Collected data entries
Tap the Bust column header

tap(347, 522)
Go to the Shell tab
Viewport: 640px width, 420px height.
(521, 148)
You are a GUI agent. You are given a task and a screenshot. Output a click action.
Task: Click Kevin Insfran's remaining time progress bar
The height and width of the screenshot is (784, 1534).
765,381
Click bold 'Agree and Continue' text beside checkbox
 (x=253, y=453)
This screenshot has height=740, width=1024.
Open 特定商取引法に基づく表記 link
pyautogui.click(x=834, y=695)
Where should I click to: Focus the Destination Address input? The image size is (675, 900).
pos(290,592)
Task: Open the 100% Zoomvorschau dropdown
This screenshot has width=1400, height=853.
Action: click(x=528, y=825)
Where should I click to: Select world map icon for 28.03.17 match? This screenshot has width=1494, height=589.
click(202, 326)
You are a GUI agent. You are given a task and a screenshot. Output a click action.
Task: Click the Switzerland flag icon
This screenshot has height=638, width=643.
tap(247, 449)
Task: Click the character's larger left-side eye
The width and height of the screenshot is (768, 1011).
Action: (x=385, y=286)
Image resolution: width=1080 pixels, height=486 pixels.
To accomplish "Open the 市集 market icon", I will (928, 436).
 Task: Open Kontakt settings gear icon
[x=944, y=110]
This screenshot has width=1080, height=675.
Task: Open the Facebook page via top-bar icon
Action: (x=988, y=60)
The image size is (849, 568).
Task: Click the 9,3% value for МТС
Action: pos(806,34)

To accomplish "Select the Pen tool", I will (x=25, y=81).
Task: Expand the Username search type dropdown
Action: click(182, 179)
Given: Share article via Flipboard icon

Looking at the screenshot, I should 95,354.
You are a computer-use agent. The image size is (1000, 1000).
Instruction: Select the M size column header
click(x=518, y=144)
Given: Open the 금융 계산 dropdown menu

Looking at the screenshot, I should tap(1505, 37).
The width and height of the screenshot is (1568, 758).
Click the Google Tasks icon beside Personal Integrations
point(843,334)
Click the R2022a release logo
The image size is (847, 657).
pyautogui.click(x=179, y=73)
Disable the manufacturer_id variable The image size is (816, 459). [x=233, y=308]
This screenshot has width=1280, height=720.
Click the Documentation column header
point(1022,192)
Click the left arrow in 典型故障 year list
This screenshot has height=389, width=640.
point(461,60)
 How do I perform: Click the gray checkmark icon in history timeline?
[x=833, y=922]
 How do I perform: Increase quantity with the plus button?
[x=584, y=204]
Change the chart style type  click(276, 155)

* [TO DO]: Copy the data above. Keep each line exact.

* [RESULT OF THIS TASK]:
Tap the Bust column header

tap(347, 522)
Go to the Shell tab
Viewport: 640px width, 420px height.
(521, 148)
You are a GUI agent. You are given a task and a screenshot. Output a click action.
Task: Click Kevin Insfran's remaining time progress bar
The height and width of the screenshot is (784, 1534).
765,381
Click bold 'Agree and Continue' text beside checkbox
 (x=253, y=453)
This screenshot has height=740, width=1024.
Open 特定商取引法に基づく表記 link
pyautogui.click(x=834, y=695)
Where should I click to: Focus the Destination Address input? The image size is (675, 900).
pos(290,592)
Task: Open the 100% Zoomvorschau dropdown
This screenshot has width=1400, height=853.
Action: click(x=528, y=825)
Where should I click to: Select world map icon for 28.03.17 match? This screenshot has width=1494, height=589.
click(202, 326)
You are a GUI agent. You are given a task and a screenshot. Output a click action.
Task: Click the Switzerland flag icon
This screenshot has height=638, width=643.
tap(247, 449)
Task: Click the character's larger left-side eye
The width and height of the screenshot is (768, 1011).
Action: (x=385, y=286)
Image resolution: width=1080 pixels, height=486 pixels.
To accomplish "Open the 市集 market icon", I will (928, 436).
 Task: Open Kontakt settings gear icon
[x=944, y=110]
This screenshot has width=1080, height=675.
Task: Open the Facebook page via top-bar icon
Action: (x=988, y=60)
The image size is (849, 568).
Task: Click the 9,3% value for МТС
Action: pos(806,34)

To accomplish "Select the Pen tool", I will (x=25, y=81).
Task: Expand the Username search type dropdown
Action: click(182, 179)
Given: Share article via Flipboard icon

Looking at the screenshot, I should 95,354.
You are a computer-use agent. The image size is (1000, 1000).
Instruction: Select the M size column header
click(x=518, y=144)
Given: Open the 금융 계산 dropdown menu

Looking at the screenshot, I should tap(1505, 37).
The width and height of the screenshot is (1568, 758).
Click the Google Tasks icon beside Personal Integrations
point(843,334)
Click the R2022a release logo
The image size is (847, 657).
pyautogui.click(x=179, y=73)
Disable the manufacturer_id variable The image size is (816, 459). [x=233, y=308]
This screenshot has width=1280, height=720.
Click the Documentation column header
point(1022,192)
Click the left arrow in 典型故障 year list
This screenshot has height=389, width=640.
point(461,60)
 How do I perform: Click the gray checkmark icon in history timeline?
[x=833, y=922]
 How do I perform: Increase quantity with the plus button?
[x=584, y=204]
Change the chart style type  click(276, 155)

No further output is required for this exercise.